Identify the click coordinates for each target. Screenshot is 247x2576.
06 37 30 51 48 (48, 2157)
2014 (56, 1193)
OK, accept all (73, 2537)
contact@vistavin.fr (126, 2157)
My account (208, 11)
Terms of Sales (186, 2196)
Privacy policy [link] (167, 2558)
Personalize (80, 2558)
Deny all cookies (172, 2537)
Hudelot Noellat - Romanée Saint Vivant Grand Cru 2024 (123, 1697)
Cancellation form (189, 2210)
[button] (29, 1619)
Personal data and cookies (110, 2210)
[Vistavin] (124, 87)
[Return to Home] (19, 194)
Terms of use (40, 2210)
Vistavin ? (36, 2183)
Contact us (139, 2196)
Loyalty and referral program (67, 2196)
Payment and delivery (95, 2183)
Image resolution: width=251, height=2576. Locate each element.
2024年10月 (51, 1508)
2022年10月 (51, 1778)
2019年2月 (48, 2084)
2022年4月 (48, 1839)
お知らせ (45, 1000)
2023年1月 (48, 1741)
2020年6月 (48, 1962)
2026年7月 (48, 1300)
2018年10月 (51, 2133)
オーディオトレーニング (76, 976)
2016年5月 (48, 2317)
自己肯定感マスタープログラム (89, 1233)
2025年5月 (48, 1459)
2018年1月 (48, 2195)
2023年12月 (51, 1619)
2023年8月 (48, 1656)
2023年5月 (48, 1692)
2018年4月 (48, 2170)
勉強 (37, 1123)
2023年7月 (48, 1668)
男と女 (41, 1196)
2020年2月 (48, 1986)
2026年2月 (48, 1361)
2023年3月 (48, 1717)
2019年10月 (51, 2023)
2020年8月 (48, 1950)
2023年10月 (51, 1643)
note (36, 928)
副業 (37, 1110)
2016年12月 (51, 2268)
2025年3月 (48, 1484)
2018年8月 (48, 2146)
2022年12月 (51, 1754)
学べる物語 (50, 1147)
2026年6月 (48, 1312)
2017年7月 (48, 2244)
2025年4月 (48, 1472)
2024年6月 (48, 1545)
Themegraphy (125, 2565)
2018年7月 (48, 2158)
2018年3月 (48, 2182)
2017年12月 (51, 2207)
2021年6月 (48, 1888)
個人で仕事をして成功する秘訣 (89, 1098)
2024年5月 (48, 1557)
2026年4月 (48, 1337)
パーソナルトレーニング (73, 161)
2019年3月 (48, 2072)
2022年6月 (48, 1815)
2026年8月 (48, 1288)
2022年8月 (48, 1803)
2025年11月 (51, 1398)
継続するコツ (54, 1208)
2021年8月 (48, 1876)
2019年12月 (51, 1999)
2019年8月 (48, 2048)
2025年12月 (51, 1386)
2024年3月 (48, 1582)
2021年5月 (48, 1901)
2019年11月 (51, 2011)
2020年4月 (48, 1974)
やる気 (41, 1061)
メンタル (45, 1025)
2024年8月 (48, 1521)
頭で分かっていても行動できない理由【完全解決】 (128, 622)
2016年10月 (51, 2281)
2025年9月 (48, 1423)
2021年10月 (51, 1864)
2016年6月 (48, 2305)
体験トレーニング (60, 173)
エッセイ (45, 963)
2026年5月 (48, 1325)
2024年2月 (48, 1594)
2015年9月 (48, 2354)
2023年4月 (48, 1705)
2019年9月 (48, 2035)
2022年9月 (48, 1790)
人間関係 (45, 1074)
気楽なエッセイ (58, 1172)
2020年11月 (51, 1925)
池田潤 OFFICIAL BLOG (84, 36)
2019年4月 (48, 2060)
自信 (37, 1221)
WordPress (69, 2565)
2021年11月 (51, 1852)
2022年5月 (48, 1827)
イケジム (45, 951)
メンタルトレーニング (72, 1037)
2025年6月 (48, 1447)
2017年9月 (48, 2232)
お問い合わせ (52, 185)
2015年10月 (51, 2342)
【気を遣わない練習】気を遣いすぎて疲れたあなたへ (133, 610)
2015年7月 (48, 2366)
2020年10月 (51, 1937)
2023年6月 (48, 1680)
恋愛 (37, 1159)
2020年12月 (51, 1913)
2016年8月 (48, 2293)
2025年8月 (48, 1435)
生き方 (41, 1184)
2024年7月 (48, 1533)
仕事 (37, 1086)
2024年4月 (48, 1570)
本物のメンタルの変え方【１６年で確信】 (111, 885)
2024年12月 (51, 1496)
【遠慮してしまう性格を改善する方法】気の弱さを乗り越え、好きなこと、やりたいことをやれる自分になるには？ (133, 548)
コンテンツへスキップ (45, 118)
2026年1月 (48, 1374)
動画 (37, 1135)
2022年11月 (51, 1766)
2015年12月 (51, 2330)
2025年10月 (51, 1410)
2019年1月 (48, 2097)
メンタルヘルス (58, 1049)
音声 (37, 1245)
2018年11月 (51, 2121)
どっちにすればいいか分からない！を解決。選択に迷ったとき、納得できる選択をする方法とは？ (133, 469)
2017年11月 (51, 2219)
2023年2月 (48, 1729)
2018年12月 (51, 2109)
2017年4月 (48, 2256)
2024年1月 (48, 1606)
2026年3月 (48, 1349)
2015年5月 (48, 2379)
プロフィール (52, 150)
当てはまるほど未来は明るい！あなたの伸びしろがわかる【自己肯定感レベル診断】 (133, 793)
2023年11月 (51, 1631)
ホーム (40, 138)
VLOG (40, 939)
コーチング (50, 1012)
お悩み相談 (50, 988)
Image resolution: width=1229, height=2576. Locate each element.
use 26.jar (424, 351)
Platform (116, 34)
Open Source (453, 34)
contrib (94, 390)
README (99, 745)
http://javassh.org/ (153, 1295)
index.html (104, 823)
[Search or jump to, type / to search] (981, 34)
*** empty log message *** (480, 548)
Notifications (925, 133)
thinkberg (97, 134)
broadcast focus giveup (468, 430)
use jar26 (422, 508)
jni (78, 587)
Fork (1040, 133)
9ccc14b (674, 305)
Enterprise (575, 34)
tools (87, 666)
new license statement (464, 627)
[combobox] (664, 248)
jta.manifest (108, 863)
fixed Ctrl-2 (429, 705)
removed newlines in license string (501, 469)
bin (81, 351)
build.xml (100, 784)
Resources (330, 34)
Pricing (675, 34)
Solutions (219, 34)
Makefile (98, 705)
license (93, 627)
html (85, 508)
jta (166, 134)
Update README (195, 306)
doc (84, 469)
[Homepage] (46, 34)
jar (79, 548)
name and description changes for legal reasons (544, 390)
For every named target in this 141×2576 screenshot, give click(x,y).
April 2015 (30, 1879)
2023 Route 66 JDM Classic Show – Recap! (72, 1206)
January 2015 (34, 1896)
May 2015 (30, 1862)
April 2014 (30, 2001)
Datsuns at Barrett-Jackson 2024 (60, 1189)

**Problem details**
Return only the part of the records above that opens with the line containing "2023年7月 (48, 1668)" and closes with the line containing "2026年3月 (48, 1349)", ends included.

**Task response**
2023年7月 (48, 1668)
男と女 (41, 1196)
2020年2月 (48, 1986)
2026年2月 (48, 1361)
2023年3月 (48, 1717)
2019年10月 (51, 2023)
2020年8月 (48, 1950)
2023年10月 (51, 1643)
note (36, 928)
副業 (37, 1110)
2016年12月 (51, 2268)
2025年3月 (48, 1484)
2018年8月 (48, 2146)
2022年12月 (51, 1754)
学べる物語 (50, 1147)
2026年6月 (48, 1312)
2017年7月 (48, 2244)
2025年4月 (48, 1472)
2024年6月 (48, 1545)
Themegraphy (125, 2565)
2018年7月 (48, 2158)
2018年3月 (48, 2182)
2017年12月 (51, 2207)
2021年6月 (48, 1888)
個人で仕事をして成功する秘訣 (89, 1098)
2024年5月 (48, 1557)
2026年4月 (48, 1337)
パーソナルトレーニング (73, 161)
2019年3月 (48, 2072)
2022年6月 (48, 1815)
2026年8月 (48, 1288)
2022年8月 (48, 1803)
2025年11月 (51, 1398)
継続するコツ (54, 1208)
2021年8月 (48, 1876)
2019年12月 (51, 1999)
2019年8月 (48, 2048)
2025年12月 (51, 1386)
2024年3月 (48, 1582)
2021年5月 (48, 1901)
2019年11月 (51, 2011)
2020年4月 (48, 1974)
やる気 (41, 1061)
メンタル (45, 1025)
2024年8月 (48, 1521)
頭で分かっていても行動できない理由【完全解決】 (128, 622)
2016年10月 (51, 2281)
2025年9月 (48, 1423)
2021年10月 (51, 1864)
2016年6月 (48, 2305)
体験トレーニング (60, 173)
エッセイ (45, 963)
2026年5月 (48, 1325)
2024年2月 (48, 1594)
2015年9月 (48, 2354)
2023年4月 (48, 1705)
2019年9月 (48, 2035)
2022年9月 (48, 1790)
人間関係 (45, 1074)
気楽なエッセイ (58, 1172)
2020年11月 (51, 1925)
池田潤 OFFICIAL BLOG (84, 36)
2019年4月 (48, 2060)
自信 (37, 1221)
WordPress (69, 2565)
2021年11月 (51, 1852)
2022年5月 (48, 1827)
イケジム (45, 951)
メンタルトレーニング (72, 1037)
2025年6月 (48, 1447)
2017年9月 (48, 2232)
お問い合わせ (52, 185)
2015年10月 (51, 2342)
【気を遣わない練習】気を遣いすぎて疲れたあなたへ (133, 610)
2015年7月 (48, 2366)
2020年10月 (51, 1937)
2023年6月 (48, 1680)
恋愛 (37, 1159)
2020年12月 (51, 1913)
2016年8月 (48, 2293)
2025年8月 (48, 1435)
生き方 (41, 1184)
2024年7月 (48, 1533)
仕事 (37, 1086)
2024年4月 (48, 1570)
本物のメンタルの変え方【１６年で確信】 (111, 885)
2024年12月 (51, 1496)
【遠慮してしまう性格を改善する方法】気の弱さを乗り越え、好きなこと、やりたいことをやれる自分になるには？ (133, 548)
コンテンツへスキップ (45, 118)
2026年1月 (48, 1374)
動画 (37, 1135)
2022年11月 (51, 1766)
2015年12月 (51, 2330)
2025年10月 (51, 1410)
2019年1月 (48, 2097)
メンタルヘルス (58, 1049)
音声 (37, 1245)
2018年11月 (51, 2121)
どっちにすればいいか分からない！を解決。選択に迷ったとき、納得できる選択をする方法とは？ (133, 469)
2017年11月 (51, 2219)
2023年2月 (48, 1729)
2018年12月 (51, 2109)
2017年4月 (48, 2256)
2024年1月 (48, 1606)
2026年3月 (48, 1349)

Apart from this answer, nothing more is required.